Беленький суетился, не зная, стоит ли ему, офицеру, извиняться перед нижним чином.
– Пейте и… простите меня. Контузия, глаза… все время как в сумерках. Только то, что под носом. Недавно брал ванну, сослепу сшиб зеркало ха-ха! поранил руку… Но это ничего не значит, не так ли? Просился в полевую часть, а доктора не пускают. Бесполезен! Видите ли, я тут, в комендантской команде, полезнее для дела, чем…

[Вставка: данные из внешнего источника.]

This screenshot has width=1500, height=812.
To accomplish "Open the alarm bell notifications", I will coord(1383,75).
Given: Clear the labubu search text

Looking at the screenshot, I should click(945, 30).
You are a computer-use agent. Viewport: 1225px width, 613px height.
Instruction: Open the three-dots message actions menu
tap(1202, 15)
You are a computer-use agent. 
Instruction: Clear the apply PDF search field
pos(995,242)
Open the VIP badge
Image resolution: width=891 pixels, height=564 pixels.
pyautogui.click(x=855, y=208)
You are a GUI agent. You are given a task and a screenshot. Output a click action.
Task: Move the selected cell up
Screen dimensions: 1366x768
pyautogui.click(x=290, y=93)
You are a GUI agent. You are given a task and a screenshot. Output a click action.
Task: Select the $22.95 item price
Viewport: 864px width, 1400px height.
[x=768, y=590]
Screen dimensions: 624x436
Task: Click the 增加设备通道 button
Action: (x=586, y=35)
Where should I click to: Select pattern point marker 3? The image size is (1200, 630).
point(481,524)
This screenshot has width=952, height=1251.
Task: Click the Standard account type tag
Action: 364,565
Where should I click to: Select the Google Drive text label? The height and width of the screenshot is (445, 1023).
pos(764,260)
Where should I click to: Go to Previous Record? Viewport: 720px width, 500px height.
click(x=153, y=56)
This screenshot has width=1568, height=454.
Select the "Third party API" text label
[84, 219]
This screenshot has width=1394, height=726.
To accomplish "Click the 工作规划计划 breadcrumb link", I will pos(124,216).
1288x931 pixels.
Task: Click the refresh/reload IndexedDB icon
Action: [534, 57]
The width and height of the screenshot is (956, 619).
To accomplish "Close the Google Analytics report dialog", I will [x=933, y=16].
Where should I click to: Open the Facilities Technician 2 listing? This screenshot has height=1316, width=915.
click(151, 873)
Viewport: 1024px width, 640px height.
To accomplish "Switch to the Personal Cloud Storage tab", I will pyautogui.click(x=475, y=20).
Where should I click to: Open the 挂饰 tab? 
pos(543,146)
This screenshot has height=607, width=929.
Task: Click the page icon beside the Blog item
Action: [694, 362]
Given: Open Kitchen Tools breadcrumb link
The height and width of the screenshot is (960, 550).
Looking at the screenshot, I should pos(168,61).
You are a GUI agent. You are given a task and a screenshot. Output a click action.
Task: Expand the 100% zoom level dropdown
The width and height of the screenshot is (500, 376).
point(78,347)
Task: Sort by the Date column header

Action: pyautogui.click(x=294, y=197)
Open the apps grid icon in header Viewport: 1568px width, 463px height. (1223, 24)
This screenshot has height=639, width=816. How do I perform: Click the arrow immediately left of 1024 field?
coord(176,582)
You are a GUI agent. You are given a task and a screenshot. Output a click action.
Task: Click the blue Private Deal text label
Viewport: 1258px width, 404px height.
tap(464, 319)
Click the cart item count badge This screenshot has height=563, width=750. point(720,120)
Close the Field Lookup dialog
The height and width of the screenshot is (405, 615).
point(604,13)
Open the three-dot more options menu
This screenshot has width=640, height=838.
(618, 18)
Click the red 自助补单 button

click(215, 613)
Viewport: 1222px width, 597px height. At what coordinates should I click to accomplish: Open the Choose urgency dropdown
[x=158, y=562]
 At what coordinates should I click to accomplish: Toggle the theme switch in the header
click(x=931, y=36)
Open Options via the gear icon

Он сделал нервическое движение, указывая куда-то за горизонт. Опустившись, рука его повисла, будто у куклы-марионетки. Видно, крепкая приключилась со штабс-капитаном контузия…
Между тем, коньяк ударил мне в голову.
– Простите, как же вы спаслись тогда? И как… остальные… десять?
Забрав флягу, Беленький отхлебнул и задумался, не торопясь отвечать.
– Двое наверняка мертвы. Двое наверняка живы. Об остальных я не имею вестей.